### [Written exercise]
Starting at the line that has "Given: Click the mountain" and ending after the line that has "Looking at the screenshot, I should tap(364, 241).", write out the lines again, replacing "Terminal" with "Console" and changing nothing else.

>> Start Stored data

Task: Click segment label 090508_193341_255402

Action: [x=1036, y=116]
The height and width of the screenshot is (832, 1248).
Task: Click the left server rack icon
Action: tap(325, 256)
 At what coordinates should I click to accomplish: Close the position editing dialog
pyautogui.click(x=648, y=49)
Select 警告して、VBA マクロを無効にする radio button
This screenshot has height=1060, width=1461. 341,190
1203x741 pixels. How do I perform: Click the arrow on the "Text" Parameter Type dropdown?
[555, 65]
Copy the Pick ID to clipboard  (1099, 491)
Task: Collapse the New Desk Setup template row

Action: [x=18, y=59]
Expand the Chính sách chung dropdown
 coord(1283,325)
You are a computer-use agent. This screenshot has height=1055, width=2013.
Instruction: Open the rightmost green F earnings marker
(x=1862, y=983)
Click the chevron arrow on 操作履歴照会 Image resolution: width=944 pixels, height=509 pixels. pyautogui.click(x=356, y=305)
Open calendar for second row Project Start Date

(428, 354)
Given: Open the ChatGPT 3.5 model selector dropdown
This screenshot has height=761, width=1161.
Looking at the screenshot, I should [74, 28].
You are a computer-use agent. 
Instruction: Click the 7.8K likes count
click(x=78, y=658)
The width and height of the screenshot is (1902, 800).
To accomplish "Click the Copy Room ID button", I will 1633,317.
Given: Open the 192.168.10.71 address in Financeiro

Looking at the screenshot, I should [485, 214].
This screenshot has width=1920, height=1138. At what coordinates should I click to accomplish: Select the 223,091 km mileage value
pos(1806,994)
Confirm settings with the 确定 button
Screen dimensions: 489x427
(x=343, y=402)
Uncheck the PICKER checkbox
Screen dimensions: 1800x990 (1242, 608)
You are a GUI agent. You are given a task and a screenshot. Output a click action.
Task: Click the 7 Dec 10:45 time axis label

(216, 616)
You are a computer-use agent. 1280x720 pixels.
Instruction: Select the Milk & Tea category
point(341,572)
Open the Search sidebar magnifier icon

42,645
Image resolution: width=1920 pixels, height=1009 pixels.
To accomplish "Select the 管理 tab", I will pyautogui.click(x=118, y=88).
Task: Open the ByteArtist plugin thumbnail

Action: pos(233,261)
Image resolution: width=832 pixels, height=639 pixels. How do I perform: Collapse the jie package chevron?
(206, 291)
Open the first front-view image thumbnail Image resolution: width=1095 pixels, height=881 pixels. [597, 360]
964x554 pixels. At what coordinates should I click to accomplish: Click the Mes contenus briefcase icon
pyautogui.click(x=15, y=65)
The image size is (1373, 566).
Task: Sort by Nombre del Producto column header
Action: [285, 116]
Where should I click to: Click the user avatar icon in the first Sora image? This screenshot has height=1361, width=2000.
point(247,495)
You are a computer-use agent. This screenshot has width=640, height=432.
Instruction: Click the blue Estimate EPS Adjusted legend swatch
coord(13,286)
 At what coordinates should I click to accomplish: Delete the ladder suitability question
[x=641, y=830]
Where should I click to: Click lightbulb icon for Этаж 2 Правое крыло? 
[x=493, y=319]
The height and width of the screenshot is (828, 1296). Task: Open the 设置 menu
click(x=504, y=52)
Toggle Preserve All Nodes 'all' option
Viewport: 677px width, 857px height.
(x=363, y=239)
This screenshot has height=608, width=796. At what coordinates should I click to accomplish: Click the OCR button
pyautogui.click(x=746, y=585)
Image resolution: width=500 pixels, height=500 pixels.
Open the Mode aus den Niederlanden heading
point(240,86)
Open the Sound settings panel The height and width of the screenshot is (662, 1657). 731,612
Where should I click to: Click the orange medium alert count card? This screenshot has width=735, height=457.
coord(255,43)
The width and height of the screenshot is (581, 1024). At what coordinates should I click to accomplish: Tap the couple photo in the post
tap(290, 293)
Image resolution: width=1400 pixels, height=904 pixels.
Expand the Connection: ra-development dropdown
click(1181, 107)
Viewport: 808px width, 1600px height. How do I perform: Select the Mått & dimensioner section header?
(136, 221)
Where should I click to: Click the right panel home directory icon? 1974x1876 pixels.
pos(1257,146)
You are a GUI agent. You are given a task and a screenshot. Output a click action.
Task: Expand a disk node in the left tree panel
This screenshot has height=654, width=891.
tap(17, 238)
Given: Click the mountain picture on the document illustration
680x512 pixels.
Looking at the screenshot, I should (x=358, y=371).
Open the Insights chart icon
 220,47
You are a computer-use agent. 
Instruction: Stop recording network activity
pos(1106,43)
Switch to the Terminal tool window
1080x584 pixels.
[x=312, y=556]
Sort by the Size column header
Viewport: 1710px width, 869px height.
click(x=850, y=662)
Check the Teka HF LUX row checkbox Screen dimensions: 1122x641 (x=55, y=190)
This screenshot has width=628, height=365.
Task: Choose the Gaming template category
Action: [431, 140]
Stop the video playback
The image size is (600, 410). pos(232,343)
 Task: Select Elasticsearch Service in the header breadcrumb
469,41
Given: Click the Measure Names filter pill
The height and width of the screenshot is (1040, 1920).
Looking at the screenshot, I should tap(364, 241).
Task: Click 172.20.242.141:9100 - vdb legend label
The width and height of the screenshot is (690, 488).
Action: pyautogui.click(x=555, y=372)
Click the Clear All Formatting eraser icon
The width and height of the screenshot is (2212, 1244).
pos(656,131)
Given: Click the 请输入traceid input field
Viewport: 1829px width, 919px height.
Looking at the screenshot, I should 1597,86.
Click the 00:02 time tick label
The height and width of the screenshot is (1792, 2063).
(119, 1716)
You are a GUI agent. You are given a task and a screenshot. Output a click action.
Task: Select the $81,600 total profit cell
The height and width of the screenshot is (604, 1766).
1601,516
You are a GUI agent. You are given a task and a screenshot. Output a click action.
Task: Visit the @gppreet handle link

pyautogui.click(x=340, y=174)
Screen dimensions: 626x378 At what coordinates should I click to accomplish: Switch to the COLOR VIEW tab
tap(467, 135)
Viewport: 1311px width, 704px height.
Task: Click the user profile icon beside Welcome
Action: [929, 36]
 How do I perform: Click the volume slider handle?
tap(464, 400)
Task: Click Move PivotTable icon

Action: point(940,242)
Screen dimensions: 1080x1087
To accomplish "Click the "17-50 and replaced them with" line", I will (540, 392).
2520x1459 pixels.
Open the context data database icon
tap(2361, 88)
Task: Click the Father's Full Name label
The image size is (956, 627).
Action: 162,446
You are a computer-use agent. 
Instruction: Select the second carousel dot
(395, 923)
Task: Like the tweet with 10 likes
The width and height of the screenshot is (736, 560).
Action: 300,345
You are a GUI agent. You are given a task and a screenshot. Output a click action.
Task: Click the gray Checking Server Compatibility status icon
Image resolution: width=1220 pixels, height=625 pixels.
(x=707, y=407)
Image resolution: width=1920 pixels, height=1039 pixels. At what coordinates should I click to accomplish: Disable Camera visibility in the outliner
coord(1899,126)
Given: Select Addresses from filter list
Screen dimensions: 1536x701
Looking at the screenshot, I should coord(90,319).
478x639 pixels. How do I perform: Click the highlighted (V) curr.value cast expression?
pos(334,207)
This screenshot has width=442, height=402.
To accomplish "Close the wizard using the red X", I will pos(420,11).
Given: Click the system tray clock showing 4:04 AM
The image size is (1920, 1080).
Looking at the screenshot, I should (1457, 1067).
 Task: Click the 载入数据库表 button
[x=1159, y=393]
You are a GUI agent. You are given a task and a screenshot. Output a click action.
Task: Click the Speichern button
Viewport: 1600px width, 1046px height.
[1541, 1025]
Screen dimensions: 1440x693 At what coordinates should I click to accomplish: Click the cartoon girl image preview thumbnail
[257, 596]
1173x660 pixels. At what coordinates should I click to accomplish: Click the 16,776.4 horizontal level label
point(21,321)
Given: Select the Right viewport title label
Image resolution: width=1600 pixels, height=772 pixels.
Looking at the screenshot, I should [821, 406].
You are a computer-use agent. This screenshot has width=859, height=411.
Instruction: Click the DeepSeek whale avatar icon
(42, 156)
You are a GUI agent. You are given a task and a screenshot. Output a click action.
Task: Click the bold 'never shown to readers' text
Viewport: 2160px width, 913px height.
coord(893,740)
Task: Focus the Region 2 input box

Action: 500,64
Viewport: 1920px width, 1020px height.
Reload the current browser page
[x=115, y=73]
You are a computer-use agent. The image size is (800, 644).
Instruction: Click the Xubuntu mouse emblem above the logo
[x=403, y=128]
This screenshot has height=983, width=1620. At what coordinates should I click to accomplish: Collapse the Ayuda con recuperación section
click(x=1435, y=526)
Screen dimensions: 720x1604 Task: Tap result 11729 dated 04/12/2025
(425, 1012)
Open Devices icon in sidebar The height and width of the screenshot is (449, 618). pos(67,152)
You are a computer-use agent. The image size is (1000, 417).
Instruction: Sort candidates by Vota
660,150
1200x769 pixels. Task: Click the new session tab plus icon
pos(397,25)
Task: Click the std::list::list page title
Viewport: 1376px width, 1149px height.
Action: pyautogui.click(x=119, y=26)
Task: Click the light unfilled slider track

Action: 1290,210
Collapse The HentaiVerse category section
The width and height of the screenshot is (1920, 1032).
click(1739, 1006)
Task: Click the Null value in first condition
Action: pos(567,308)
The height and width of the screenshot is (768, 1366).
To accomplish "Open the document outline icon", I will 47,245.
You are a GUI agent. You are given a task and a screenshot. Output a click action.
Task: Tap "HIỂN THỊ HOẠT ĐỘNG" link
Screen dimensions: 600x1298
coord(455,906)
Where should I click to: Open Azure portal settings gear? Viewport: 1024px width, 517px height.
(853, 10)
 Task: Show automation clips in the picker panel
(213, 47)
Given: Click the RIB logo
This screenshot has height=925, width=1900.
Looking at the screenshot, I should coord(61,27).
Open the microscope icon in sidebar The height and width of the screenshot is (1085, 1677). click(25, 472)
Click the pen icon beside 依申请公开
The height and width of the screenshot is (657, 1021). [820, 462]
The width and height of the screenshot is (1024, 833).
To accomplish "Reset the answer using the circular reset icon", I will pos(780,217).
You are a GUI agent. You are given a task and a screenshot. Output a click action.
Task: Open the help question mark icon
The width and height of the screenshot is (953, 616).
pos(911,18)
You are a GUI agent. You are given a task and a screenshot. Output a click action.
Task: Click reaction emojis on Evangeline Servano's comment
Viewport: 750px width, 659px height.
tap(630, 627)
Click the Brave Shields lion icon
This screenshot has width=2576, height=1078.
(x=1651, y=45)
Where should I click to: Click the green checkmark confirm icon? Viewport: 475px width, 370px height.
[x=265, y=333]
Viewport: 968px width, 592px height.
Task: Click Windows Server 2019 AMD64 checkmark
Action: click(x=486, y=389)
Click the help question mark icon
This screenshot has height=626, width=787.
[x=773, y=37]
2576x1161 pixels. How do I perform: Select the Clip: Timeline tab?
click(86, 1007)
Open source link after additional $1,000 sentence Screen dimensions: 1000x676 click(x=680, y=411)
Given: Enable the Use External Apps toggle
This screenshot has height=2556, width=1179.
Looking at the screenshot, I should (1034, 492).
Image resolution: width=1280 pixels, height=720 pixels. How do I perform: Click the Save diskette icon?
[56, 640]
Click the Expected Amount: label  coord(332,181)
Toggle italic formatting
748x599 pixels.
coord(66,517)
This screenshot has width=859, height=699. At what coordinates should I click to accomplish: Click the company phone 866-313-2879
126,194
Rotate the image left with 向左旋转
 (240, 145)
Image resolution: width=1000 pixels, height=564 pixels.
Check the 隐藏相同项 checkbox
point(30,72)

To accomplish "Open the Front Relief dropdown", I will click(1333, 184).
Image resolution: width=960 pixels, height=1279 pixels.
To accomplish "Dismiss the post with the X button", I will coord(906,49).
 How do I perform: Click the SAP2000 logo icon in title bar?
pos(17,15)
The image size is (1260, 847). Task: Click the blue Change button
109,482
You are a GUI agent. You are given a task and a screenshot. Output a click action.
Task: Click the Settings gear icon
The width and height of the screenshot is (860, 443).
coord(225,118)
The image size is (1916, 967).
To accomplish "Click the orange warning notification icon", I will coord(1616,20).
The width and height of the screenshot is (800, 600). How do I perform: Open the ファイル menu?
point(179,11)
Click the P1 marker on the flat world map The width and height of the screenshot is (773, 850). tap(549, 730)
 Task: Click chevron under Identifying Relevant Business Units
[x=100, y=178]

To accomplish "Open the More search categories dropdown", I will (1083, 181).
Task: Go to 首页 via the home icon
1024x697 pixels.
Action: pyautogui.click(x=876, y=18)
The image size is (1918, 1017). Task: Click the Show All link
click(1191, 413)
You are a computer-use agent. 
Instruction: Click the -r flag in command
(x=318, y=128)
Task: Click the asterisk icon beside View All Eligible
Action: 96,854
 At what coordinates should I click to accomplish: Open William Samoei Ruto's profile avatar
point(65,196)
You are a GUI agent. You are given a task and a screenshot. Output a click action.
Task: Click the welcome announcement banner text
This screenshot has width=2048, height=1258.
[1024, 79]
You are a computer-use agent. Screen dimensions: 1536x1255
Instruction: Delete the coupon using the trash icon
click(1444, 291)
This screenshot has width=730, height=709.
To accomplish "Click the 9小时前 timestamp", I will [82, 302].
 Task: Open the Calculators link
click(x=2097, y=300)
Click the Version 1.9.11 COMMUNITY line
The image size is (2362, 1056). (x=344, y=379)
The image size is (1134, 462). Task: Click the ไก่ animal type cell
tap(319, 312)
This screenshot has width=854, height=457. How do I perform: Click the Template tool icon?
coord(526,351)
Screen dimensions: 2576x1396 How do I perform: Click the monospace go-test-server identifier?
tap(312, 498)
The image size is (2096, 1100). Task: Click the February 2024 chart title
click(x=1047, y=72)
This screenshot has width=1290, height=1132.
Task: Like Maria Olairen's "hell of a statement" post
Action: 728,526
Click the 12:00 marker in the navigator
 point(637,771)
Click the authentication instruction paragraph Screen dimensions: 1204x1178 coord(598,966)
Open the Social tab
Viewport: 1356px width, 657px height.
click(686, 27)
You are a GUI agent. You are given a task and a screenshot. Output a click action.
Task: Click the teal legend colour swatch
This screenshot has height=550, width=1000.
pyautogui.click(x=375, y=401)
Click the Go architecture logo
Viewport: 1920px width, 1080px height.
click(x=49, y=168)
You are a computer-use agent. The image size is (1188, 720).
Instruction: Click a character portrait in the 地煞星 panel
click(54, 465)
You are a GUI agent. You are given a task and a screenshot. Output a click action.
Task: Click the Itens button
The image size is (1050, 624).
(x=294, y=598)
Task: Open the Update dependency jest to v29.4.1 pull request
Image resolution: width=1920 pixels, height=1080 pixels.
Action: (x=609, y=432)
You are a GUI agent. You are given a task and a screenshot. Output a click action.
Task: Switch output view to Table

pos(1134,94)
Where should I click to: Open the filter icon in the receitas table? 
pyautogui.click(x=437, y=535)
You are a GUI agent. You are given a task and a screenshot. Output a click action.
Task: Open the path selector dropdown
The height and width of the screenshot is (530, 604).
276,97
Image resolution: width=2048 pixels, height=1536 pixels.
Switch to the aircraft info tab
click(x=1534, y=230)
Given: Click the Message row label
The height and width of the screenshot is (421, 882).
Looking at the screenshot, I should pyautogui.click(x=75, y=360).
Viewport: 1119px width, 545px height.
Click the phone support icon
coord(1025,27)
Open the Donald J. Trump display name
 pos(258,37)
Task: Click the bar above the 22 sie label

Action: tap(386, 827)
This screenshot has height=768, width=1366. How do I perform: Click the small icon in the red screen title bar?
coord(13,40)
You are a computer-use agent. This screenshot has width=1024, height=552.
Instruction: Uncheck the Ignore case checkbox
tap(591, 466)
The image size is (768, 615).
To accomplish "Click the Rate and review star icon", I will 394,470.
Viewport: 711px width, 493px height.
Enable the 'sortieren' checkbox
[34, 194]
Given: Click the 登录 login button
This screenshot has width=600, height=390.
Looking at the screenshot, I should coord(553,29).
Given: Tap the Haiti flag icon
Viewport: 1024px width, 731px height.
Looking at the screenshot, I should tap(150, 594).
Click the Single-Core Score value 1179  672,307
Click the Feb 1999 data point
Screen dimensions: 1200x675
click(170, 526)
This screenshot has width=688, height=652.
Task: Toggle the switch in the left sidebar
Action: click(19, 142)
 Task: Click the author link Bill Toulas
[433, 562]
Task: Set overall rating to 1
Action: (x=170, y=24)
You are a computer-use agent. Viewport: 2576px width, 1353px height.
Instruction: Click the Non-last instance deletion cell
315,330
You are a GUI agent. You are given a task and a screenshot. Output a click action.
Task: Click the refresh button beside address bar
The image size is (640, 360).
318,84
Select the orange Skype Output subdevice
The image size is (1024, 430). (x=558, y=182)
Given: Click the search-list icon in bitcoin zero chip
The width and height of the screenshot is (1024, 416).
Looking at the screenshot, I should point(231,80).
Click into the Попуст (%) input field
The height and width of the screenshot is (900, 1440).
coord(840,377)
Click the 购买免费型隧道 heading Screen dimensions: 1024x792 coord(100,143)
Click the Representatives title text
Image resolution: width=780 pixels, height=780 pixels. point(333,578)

>> End Stored data

### [Solution for this exercise]
Given: Click the mountain picture on the document illustration
680x512 pixels.
Looking at the screenshot, I should (x=358, y=371).
Open the Insights chart icon
 220,47
You are a computer-use agent. 
Instruction: Stop recording network activity
pos(1106,43)
Switch to the Console tool window
1080x584 pixels.
[x=312, y=556]
Sort by the Size column header
Viewport: 1710px width, 869px height.
click(x=850, y=662)
Check the Teka HF LUX row checkbox Screen dimensions: 1122x641 (x=55, y=190)
This screenshot has width=628, height=365.
Task: Choose the Gaming template category
Action: [431, 140]
Stop the video playback
The image size is (600, 410). pos(232,343)
 Task: Select Elasticsearch Service in the header breadcrumb
469,41
Given: Click the Measure Names filter pill
The height and width of the screenshot is (1040, 1920).
Looking at the screenshot, I should tap(364, 241).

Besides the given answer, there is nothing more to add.